After doing some archeology (see r16129), the code is used to avoid FOUCs by preventing paints to propagate to child RenderLayers (meaning that there will be a flash to white instead). It was later extended to allow for paints suppression. All the conditions that the function checks are tied to the document - the exception being that it checks for child layer - which means that instead of having a fixed cost per paint phase, it's a cost per RenderLayer::paintLayer. On http://dglazkov.github.com/performance-tests/biggrid.html, this is an ~8 - 10% cost as we need to do a lot of paintLayer calls. At the time the function was introduced, it's unclear if the painting went through a single point as it does now but we can easily move the code to the FrameView now. Patch forthcoming.

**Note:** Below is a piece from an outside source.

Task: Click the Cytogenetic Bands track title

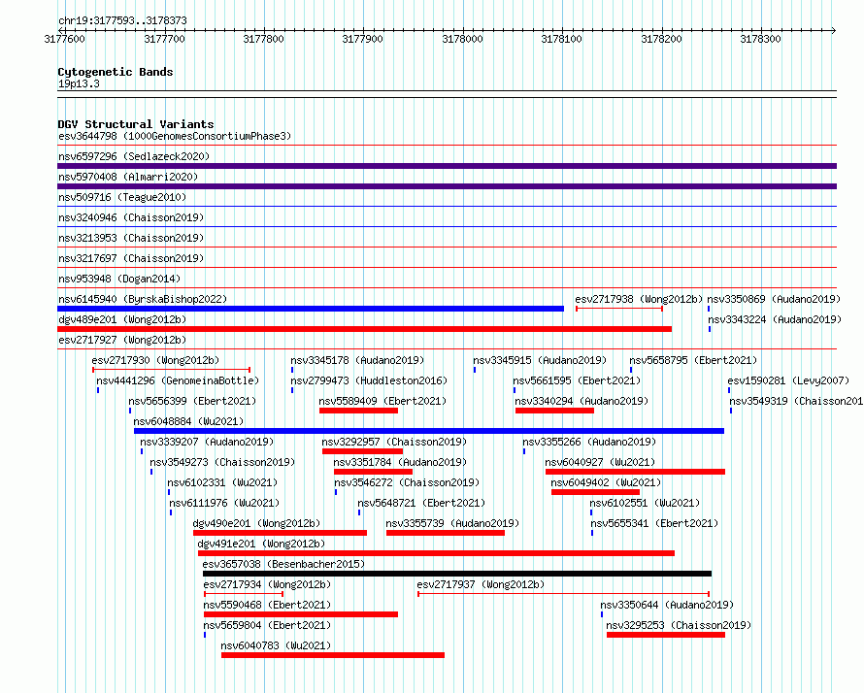Action: (x=115, y=72)
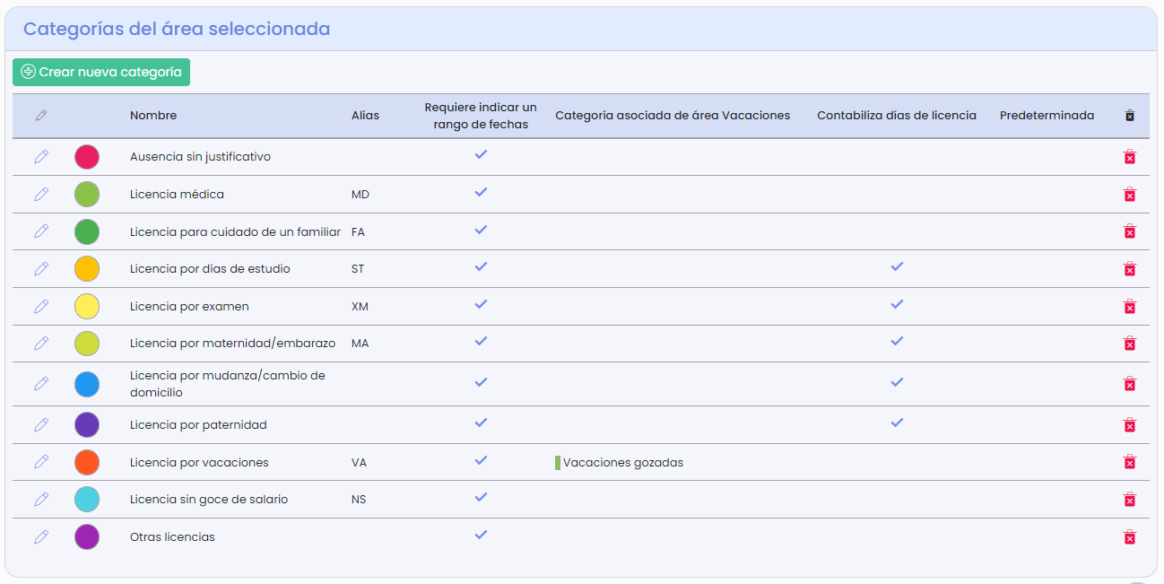Image resolution: width=1164 pixels, height=584 pixels.
Task: Click the "Crear nueva categoría" button
Action: pos(100,72)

Created attachment 145917 [details] Proposed change v1.
Comment on attachment 145917 [details] Proposed change v1. What happens when there are compositing layers, which can enter painting on a non-root RenderLayer? Or do we never have compositing layers this early on?
Comment on attachment 145917 [details] Proposed change v1. r- until we resolve the compositing issue.
(In reply to comment #2) > (From update of attachment 145917 [details]) > What happens when there are compositing layers, which can enter painting on a non-root RenderLayer? Or do we never have compositing layers this early on? The compositing code is bypassing the checks for the owning layer already as RenderLayerBacking::paintContents calls directly RenderLayer::paintLayerContents. However you would not paint the descendant layers as you would need to go through RenderLayer::paintLayer. I don't think anything prevents us from having compositing layers during a potential FOUC so the logic needs to be changed.
Mhh, it also looks like the new logic wouldn't repaint the RenderView or the document's element which means we wouldn't paint the background and do a "flash to white" like the old code. It doesn't sound like a good idea to change that.